Législation et pratiques judiciaires
Condamnation juridique de la torture
La Syrie a ratifié le Pacte international relatif aux droits civils et politiques ainsi que la Convention contre la torture des Nations unies, mais n’a pas reconnu la compétence du Conseil des droits de l’homme ni du Comité contre la torture (CAT) pour examiner les plaintes individuelles. L’article 53-2 de la nouvelle Constitution adoptée le 27 février 2012 prévoit que « nul ne doit être soumis à la torture ou à des traitements humiliants » et renvoie à la loi pour la fixation de la sanction. L’article 391 du Code pénal donne une définition très restrictive de la torture : « quiconque frappe une personne avec une intensité qui n’est pas autorisée par la loi dans le but d’extorquer des aveux ou des informations concernant une infraction, est passible d’une peine allant de trois mois à trois ans d’emprisonnement ». La peine maximum encourue ne tient pas compte de la gravité possible de l’acte et elle ne punit que les violences perpétrées dans un but précis et limité, contrairement à la définition du texte de l’ONU. De plus, l’article 391 fait référence, a contrario, à des coups dont l’intensité serait autorisée par la loi, légalisant ainsi une forme de mauvais traitements.
Poursuite des auteurs de torture
L’impunité est totale en matière de tortures, de crimes de guerre et de crimes contre l’humanité. Le décret n° 61 de 1950 garantit aux services de renseignements militaires et à l’armée de l’air une immunité de poursuite pour les crimes commis dans l’exercice de leurs fonctions, sauf si ces poursuites sont autorisées par la direction de l’armée. En 1969 et 2008, deux décrets ont étendu cette immunité aux agents de la Sûreté générale, de la Sûreté politique, de la police et des douanes. De plus, les institutions judiciaires n’ont ni les moyens ni surtout la volonté de rendre justice aux victimes. Il est par conséquent inutile voire même risqué de porter plainte contre des agents des forces de sécurité auprès des autorités judiciaires totalement acquises au pouvoir. De la même façon, les tortionnaires n’encourent aucune sanction disciplinaire.

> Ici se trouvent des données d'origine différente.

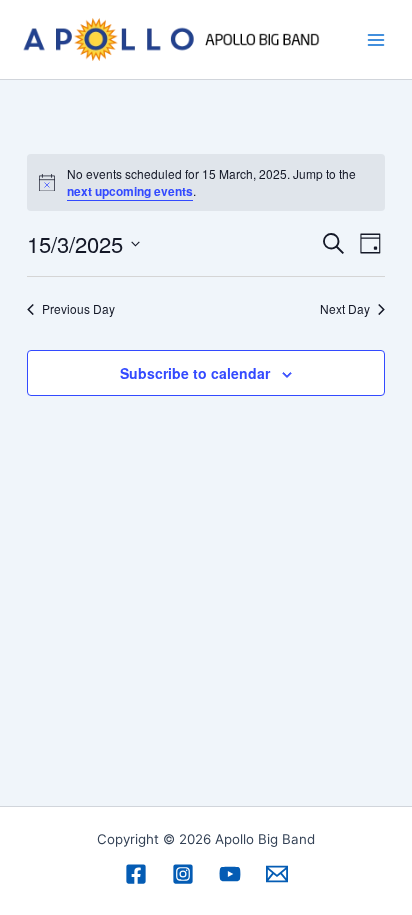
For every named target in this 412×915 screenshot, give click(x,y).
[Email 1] (277, 874)
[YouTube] (230, 874)
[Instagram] (183, 874)
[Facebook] (136, 874)
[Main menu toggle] (376, 40)
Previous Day (78, 309)
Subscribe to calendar (195, 373)
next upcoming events (130, 191)
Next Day (345, 309)
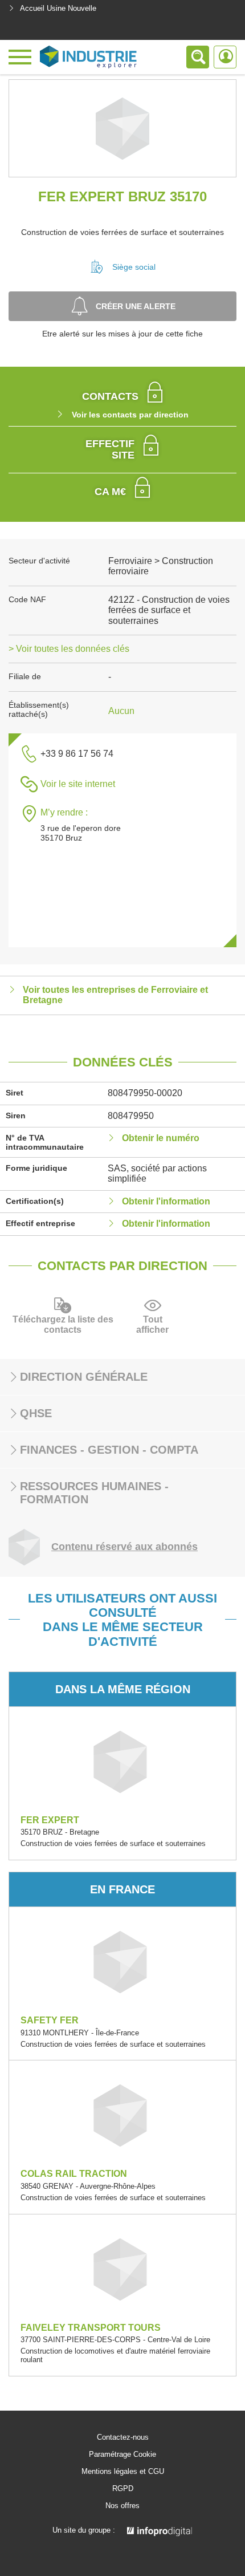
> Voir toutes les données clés (69, 649)
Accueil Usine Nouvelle (58, 8)
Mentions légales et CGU (122, 2472)
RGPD (122, 2489)
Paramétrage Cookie (122, 2455)
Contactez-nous (123, 2437)
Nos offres (122, 2506)
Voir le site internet (77, 784)
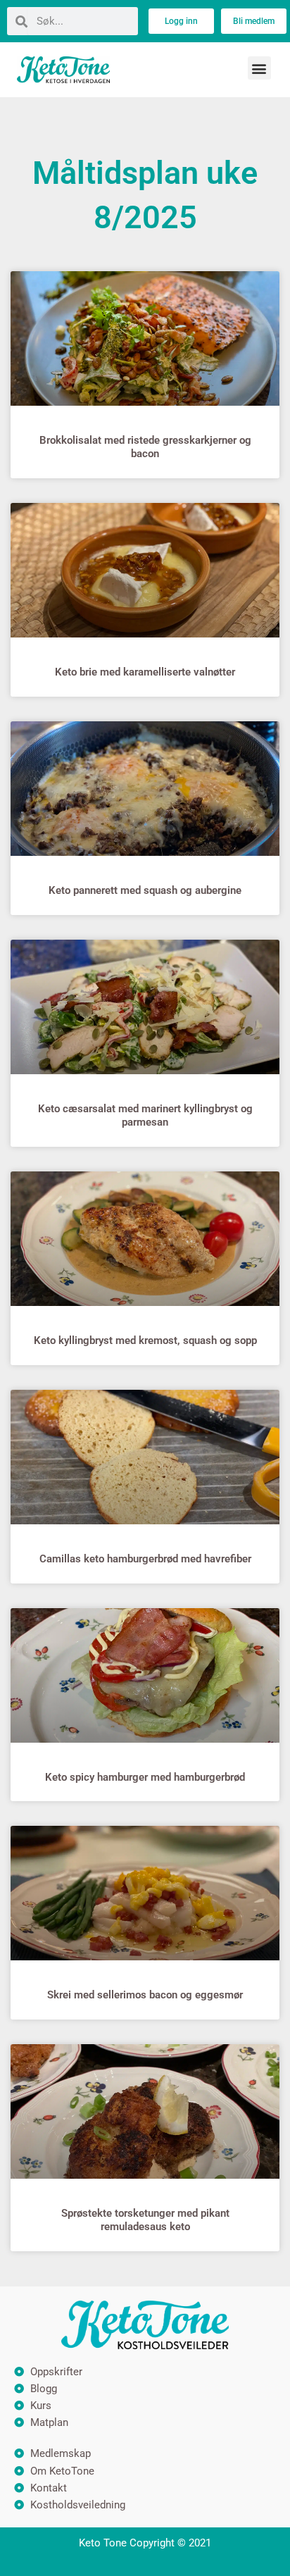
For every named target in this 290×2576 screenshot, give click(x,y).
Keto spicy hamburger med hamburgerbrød (145, 1777)
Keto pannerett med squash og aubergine (145, 890)
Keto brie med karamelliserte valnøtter (145, 672)
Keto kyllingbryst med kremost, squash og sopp (145, 1340)
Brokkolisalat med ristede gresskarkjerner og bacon (145, 447)
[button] (259, 68)
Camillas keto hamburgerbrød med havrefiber (145, 1559)
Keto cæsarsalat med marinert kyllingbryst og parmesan (145, 1115)
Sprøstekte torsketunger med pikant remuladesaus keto (145, 2220)
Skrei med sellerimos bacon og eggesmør (145, 1995)
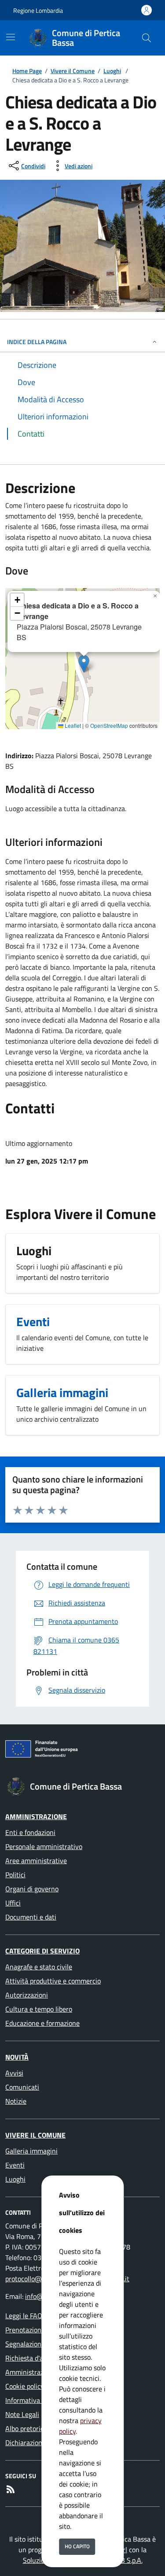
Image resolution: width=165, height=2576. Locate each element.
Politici (15, 1874)
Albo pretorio (24, 2428)
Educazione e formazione (42, 2023)
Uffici (13, 1903)
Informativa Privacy (34, 2400)
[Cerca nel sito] (146, 38)
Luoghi (112, 70)
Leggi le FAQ (23, 2315)
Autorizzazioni (26, 1995)
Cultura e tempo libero (38, 2009)
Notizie (15, 2101)
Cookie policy (24, 2386)
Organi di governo (32, 1888)
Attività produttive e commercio (53, 1981)
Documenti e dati (30, 1917)
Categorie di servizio (42, 1951)
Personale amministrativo (43, 1846)
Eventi (15, 2165)
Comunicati (22, 2087)
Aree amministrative (36, 1860)
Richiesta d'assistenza (38, 2358)
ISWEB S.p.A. (124, 2560)
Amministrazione (36, 1816)
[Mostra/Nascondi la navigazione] (10, 37)
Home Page (27, 70)
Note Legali (22, 2414)
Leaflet (72, 725)
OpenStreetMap (109, 725)
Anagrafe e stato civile (38, 1966)
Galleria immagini (31, 2151)
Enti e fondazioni (30, 1832)
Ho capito (77, 2546)
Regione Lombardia (38, 10)
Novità (17, 2057)
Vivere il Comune (73, 70)
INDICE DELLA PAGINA (36, 341)
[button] (83, 664)
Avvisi (14, 2073)
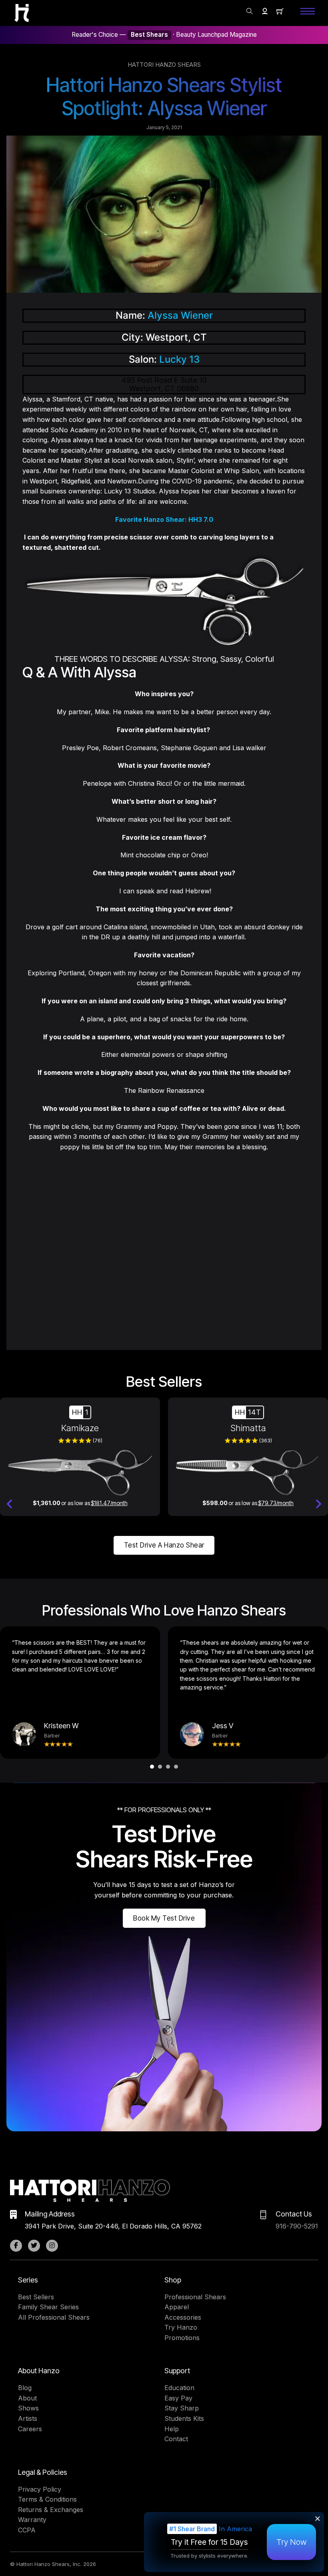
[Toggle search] (249, 11)
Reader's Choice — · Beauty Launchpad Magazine (164, 34)
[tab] (152, 1767)
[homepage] (21, 13)
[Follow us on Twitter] (34, 2246)
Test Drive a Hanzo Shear (164, 1545)
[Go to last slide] (10, 1504)
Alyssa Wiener (180, 315)
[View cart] (280, 11)
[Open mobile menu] (307, 11)
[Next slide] (318, 1504)
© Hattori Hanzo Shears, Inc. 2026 (53, 2564)
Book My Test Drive (164, 1918)
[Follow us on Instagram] (52, 2246)
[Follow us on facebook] (16, 2246)
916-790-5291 (297, 2226)
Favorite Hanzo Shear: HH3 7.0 (164, 519)
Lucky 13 (179, 359)
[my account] (264, 11)
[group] (80, 1457)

Les exactions perpétrées par les groupes armés antigouvernementaux semblent bénéficier de la même impunité, malgré la signature par plusieurs d’entre eux du Code de conduite des Comités locaux de coordination qui les engage à respecter les standards internationaux en matière de traitement des prisonniers sous peine de poursuites. Les institutions judiciaires nationales étant totalement dissoutes dans les parties du territoire passées sous contrôle de l’opposition, de nouveaux mécanismes judiciaires leur ont été substitués. Leurs prérogatives, leurs modes de fonctionnement et le droit appliqué varient selon les zones concernées. Menant des procès expéditifs peu respectueux des droits de la défense, surtout lorsqu’ils ont à juger des combattants progouvernementaux, les tribunaux ainsi institués par les groupes armés sont étroitement liés à ces derniers et donc peu enclins à juger des actes de torture qui pourraient avoir été commis par un de leurs membres.
Dans le contexte actuel, seule la justice internationale pourrait avoir l’autorité et la légitimité nécessaires pour juger les crimes perpétrés en Syrie. Le pays n’ayant pas ratifié le statut de Rome instituant la Cour pénale internationale* (CPI), cette dernière pourrait seulement examiner la situation syrienne en cas de saisine par le Conseil de sécurité des Nations unies. Mais au moment de la rédaction de ce rapport, la Russie et la Chine, membres permanents du conseil, continuaient d’y opposer leur véto.